Testo riportato:

======

Ticino

Con la pandemia aumentano i disturbi del sonno

Il Covid può interferire sul riposo notturno, come pure i fattori psicologici e il cambiamento delle abitudini in questo periodo particolare

(Depositphotos)

«I disturbi del sonno rappresentano sempre più un importante problema di salute pubblica», ha ricordato il dottor Fabrizio Barazzoni direttore della Fondazione europea del sonno durante una conferenza sul tema. Disturbi dei quali si registra un aumento in questo anno segnato dalla pandemia. Le cause solitamente sono miste, hanno spiegato i medici presenti, dunque psicologiche e organiche. In molti casi il Covid–19 può interferire con il sonno e i motivi sono ancora al vaglio degli scienziati. Un’ipotesi c’è ed è legata al fatto che "il virus avrebbe un effetto sulla melatonina, l’ormone che regola il ritmo sonno–veglia", si legge nel comunicato della fondazione. «Molto dipende anche dalla severità della malattia e dalla condizione del paziente», ha precisato il dottor Claudio Bassetti, presidente della fondazione.

======

Obiettivo del compito:
Stampa la parte dell'articolo sui disturbi del sonno che parte da "(Depositphotos)" e termina con "presidente della fondazione.". Per questo lavoro i record non servono.

Record riportati:
======

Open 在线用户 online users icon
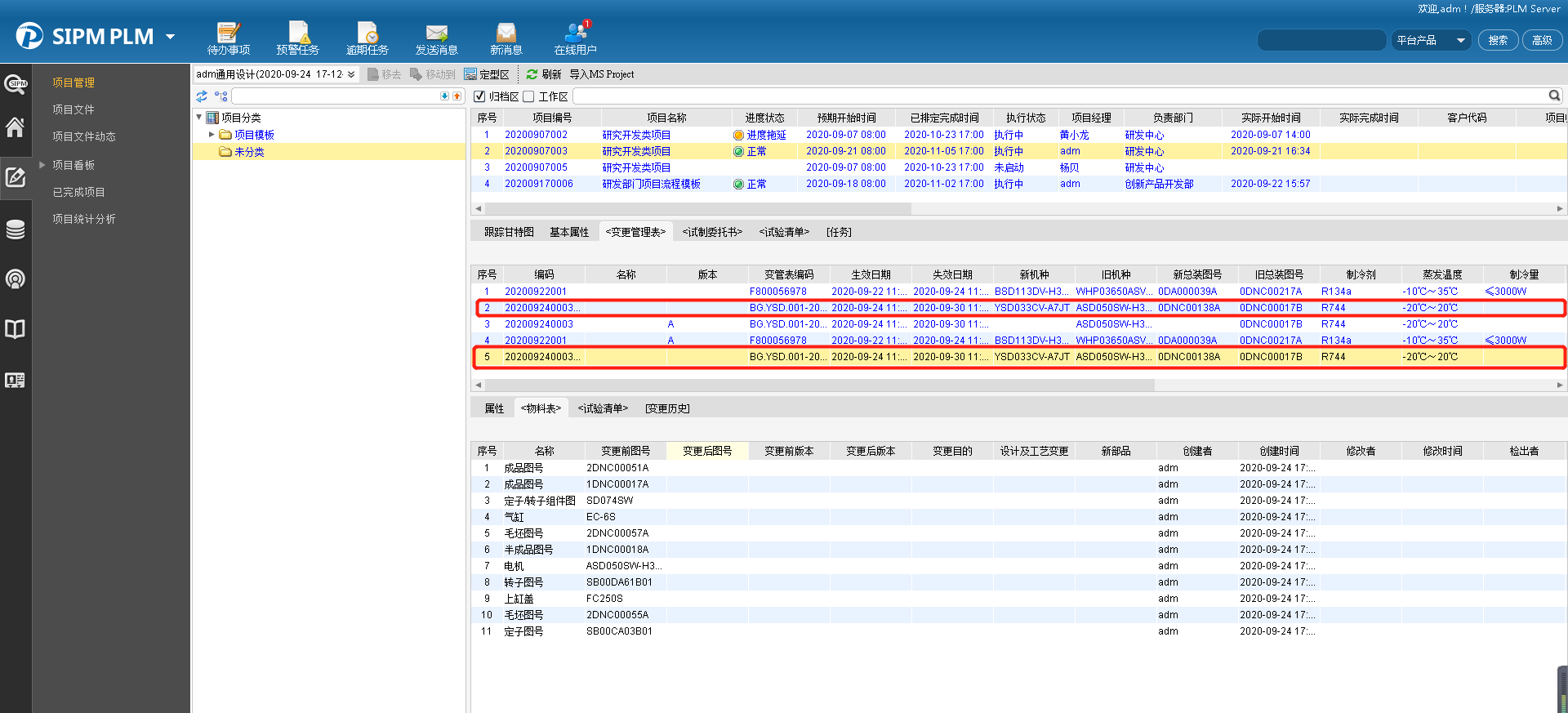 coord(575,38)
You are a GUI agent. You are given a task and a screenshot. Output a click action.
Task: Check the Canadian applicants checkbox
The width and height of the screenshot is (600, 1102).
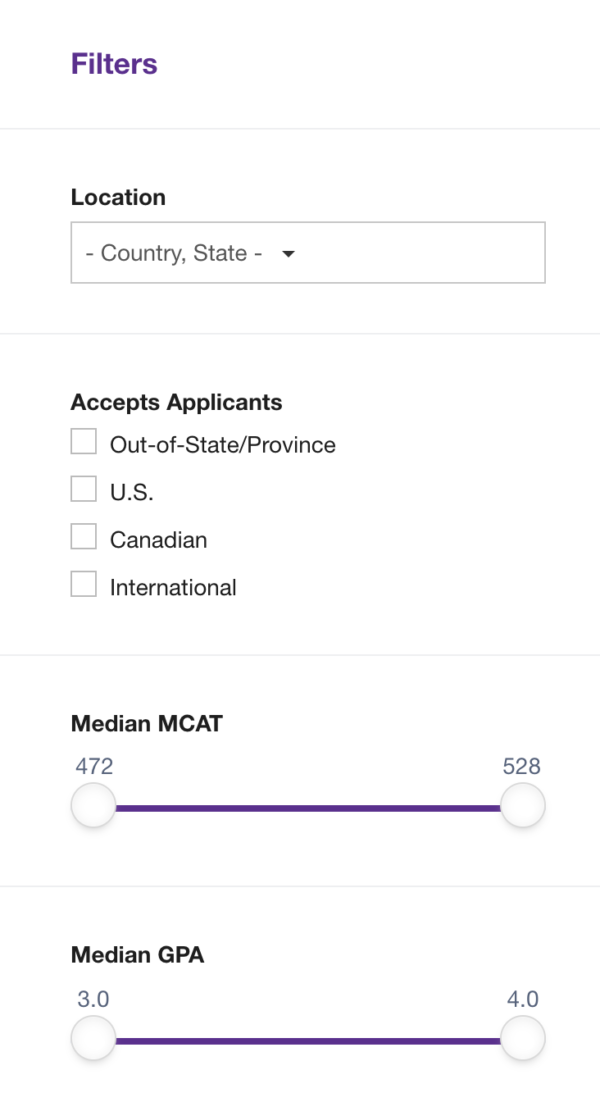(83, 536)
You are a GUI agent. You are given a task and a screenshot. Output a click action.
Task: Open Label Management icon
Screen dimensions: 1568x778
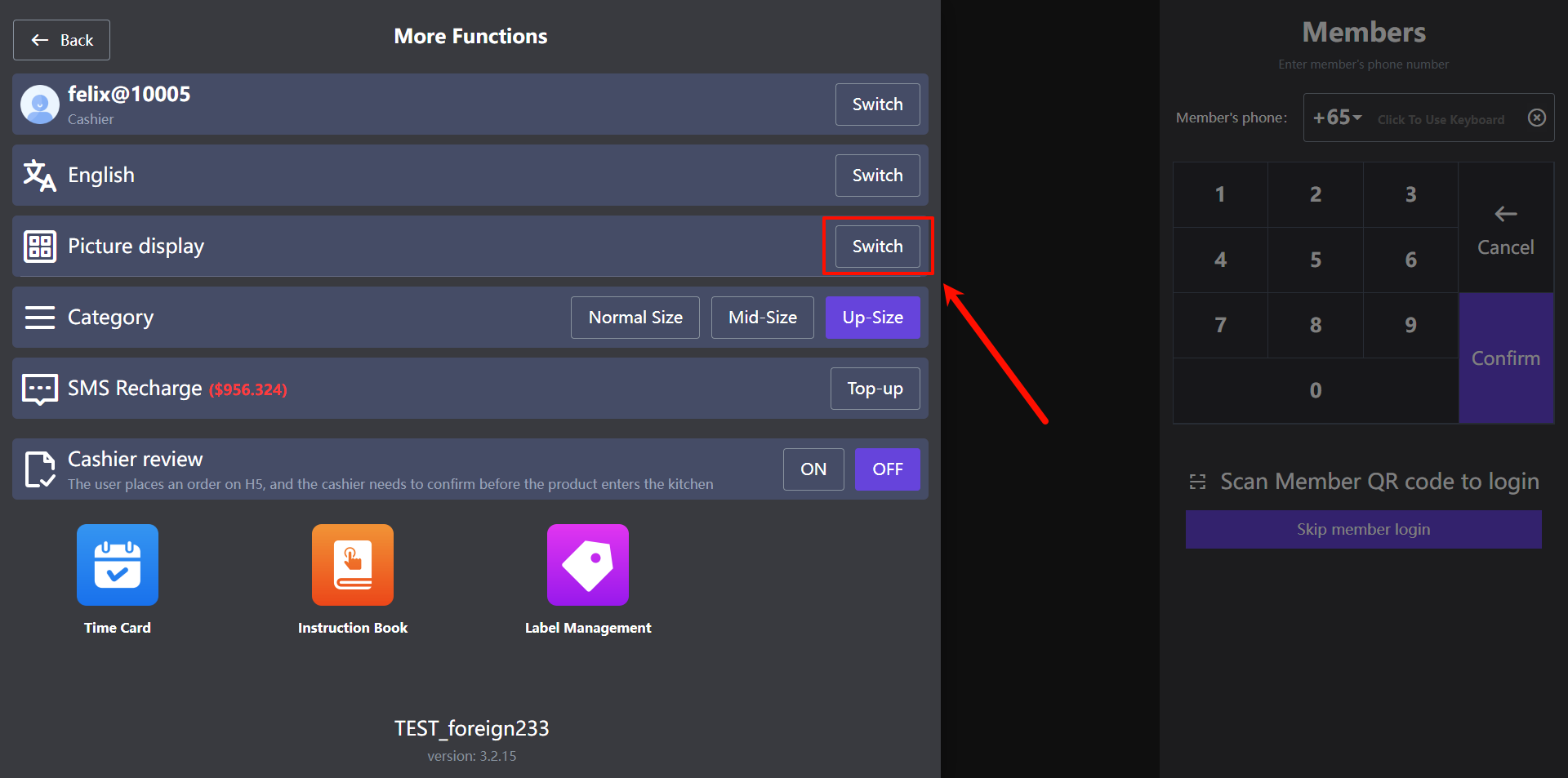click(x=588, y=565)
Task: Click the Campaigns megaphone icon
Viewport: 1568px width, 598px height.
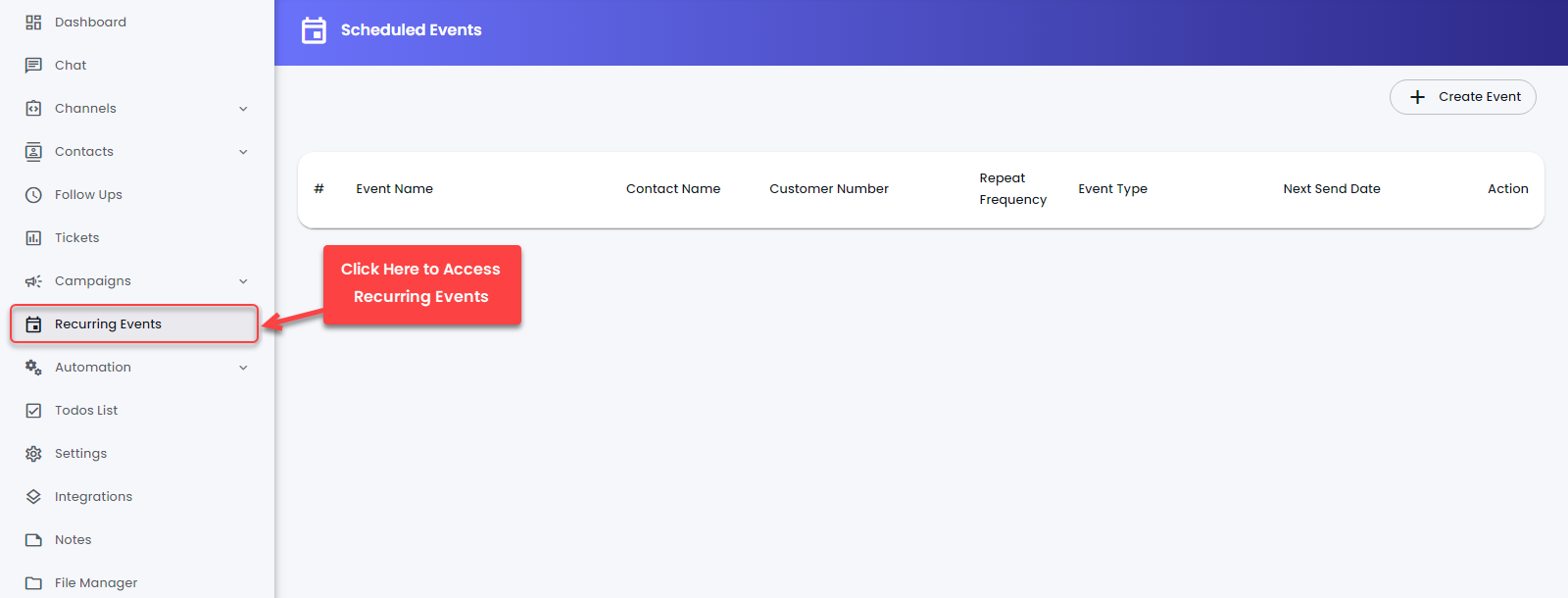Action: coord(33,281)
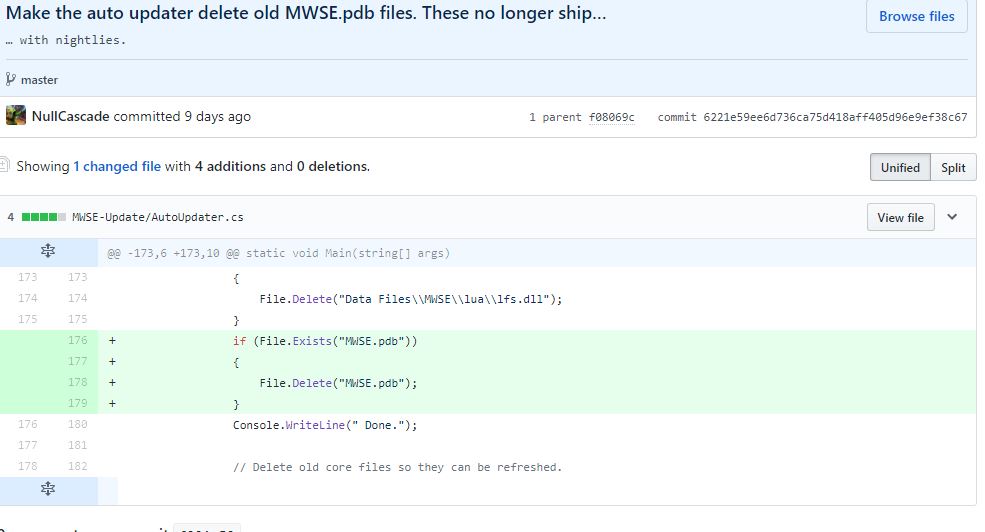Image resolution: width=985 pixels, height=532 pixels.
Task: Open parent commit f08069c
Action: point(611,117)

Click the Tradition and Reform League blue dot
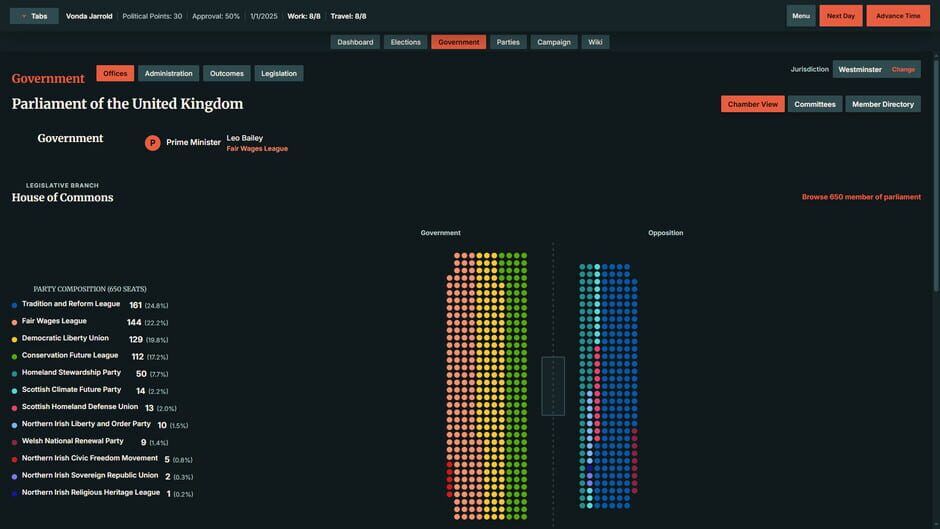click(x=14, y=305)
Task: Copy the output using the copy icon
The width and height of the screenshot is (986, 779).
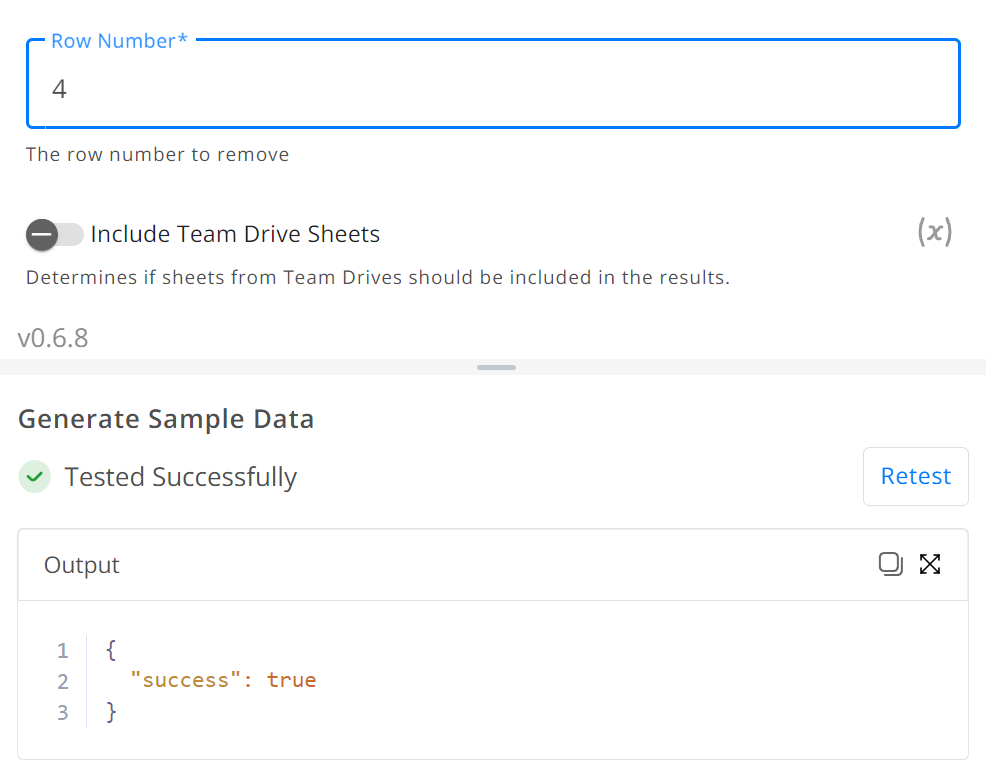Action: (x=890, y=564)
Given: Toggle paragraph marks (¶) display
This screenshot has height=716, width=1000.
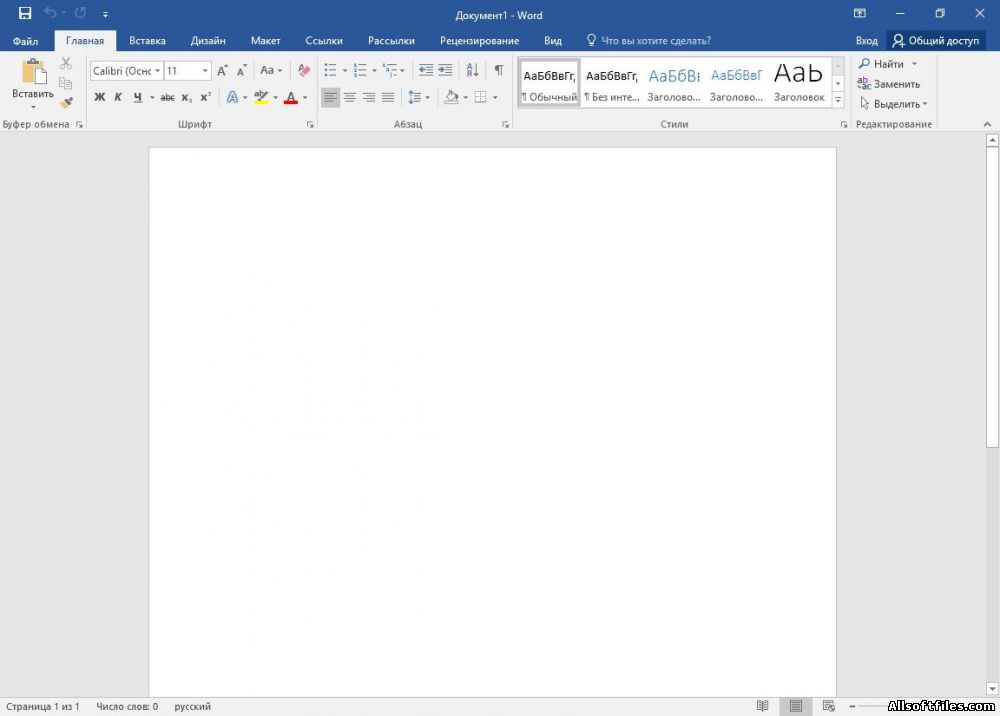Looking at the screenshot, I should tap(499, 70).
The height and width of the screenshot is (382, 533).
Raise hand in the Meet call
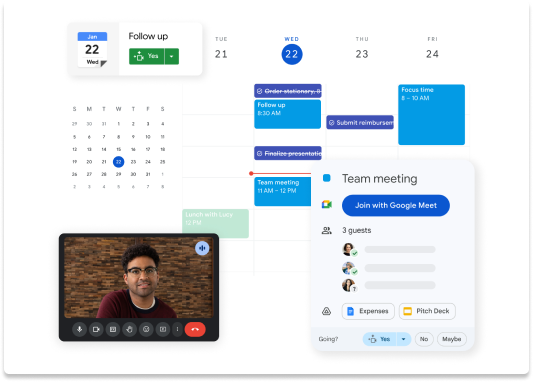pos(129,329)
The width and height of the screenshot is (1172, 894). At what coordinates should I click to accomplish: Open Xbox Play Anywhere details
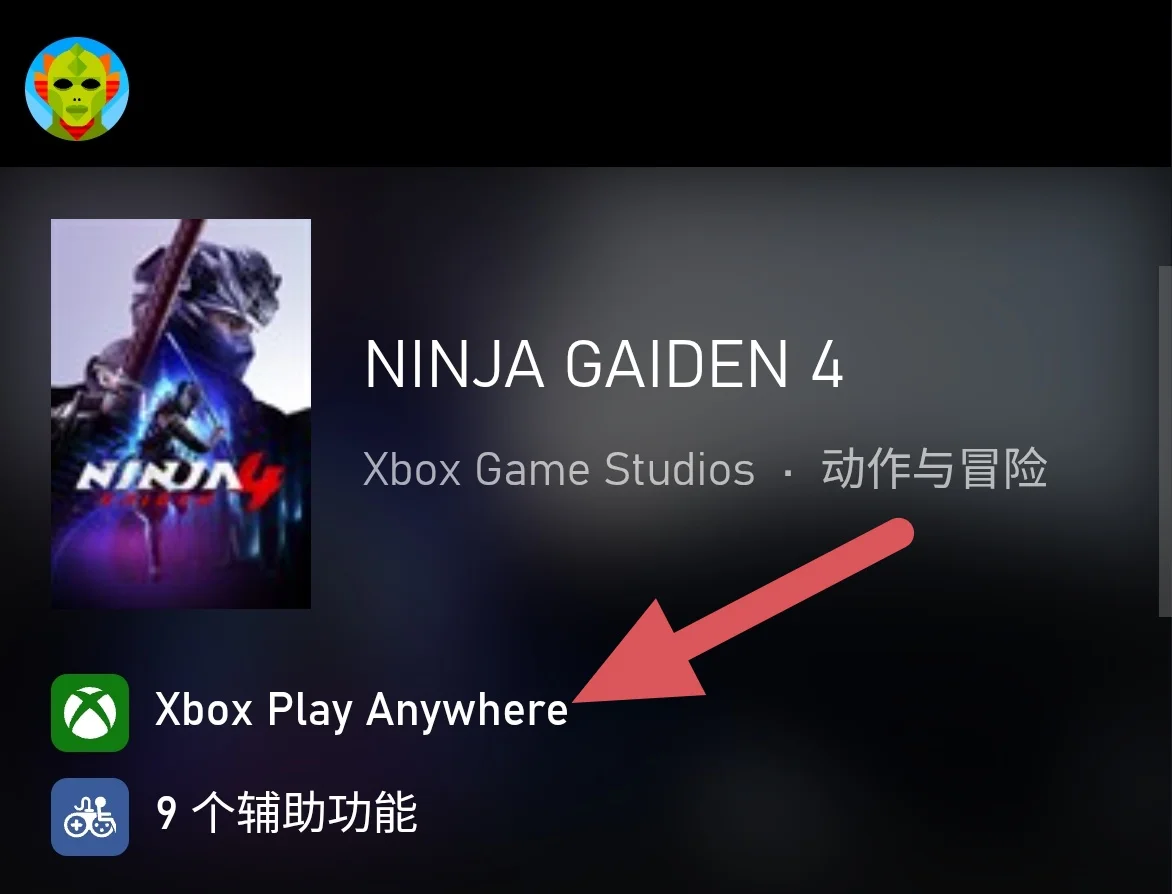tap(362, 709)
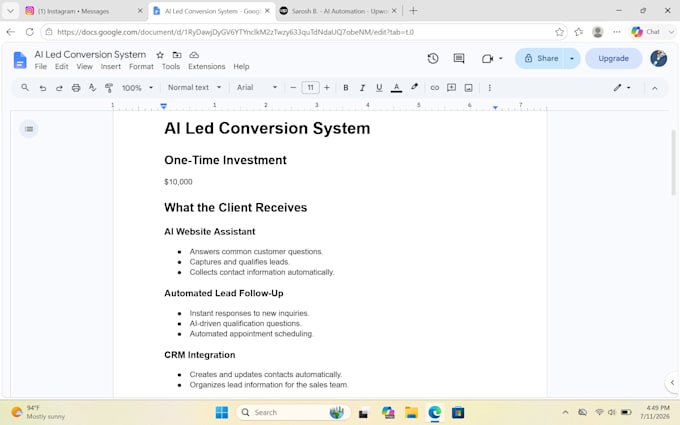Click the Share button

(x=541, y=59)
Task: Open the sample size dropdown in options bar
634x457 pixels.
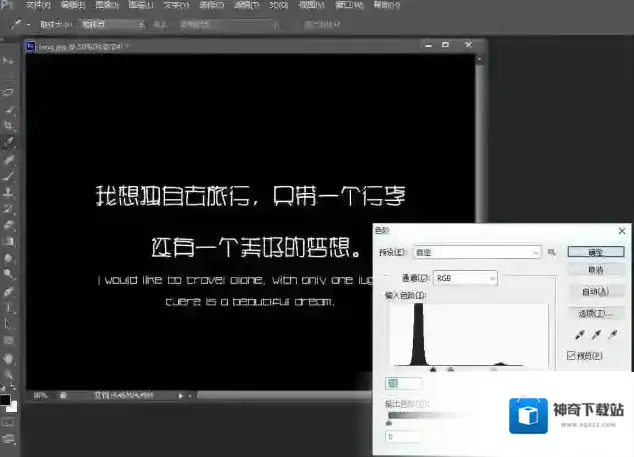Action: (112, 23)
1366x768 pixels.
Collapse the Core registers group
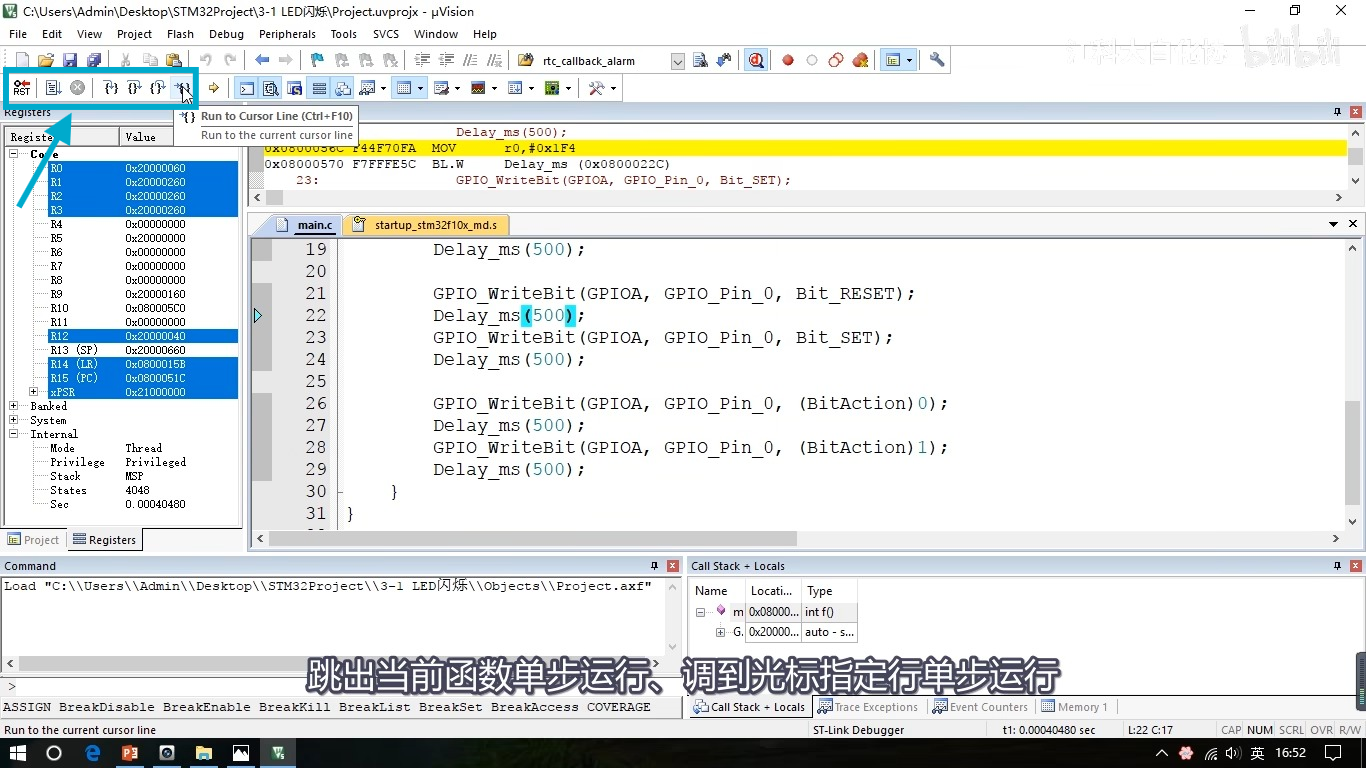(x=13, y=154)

======

Risultato:
(Depositphotos)

«I disturbi del sonno rappresentano sempre più un importante problema di salute pubblica», ha ricordato il dottor Fabrizio Barazzoni direttore della Fondazione europea del sonno durante una conferenza sul tema. Disturbi dei quali si registra un aumento in questo anno segnato dalla pandemia. Le cause solitamente sono miste, hanno spiegato i medici presenti, dunque psicologiche e organiche. In molti casi il Covid–19 può interferire con il sonno e i motivi sono ancora al vaglio degli scienziati. Un’ipotesi c’è ed è legata al fatto che "il virus avrebbe un effetto sulla melatonina, l’ormone che regola il ritmo sonno–veglia", si legge nel comunicato della fondazione. «Molto dipende anche dalla severità della malattia e dalla condizione del paziente», ha precisato il dottor Claudio Bassetti, presidente della fondazione.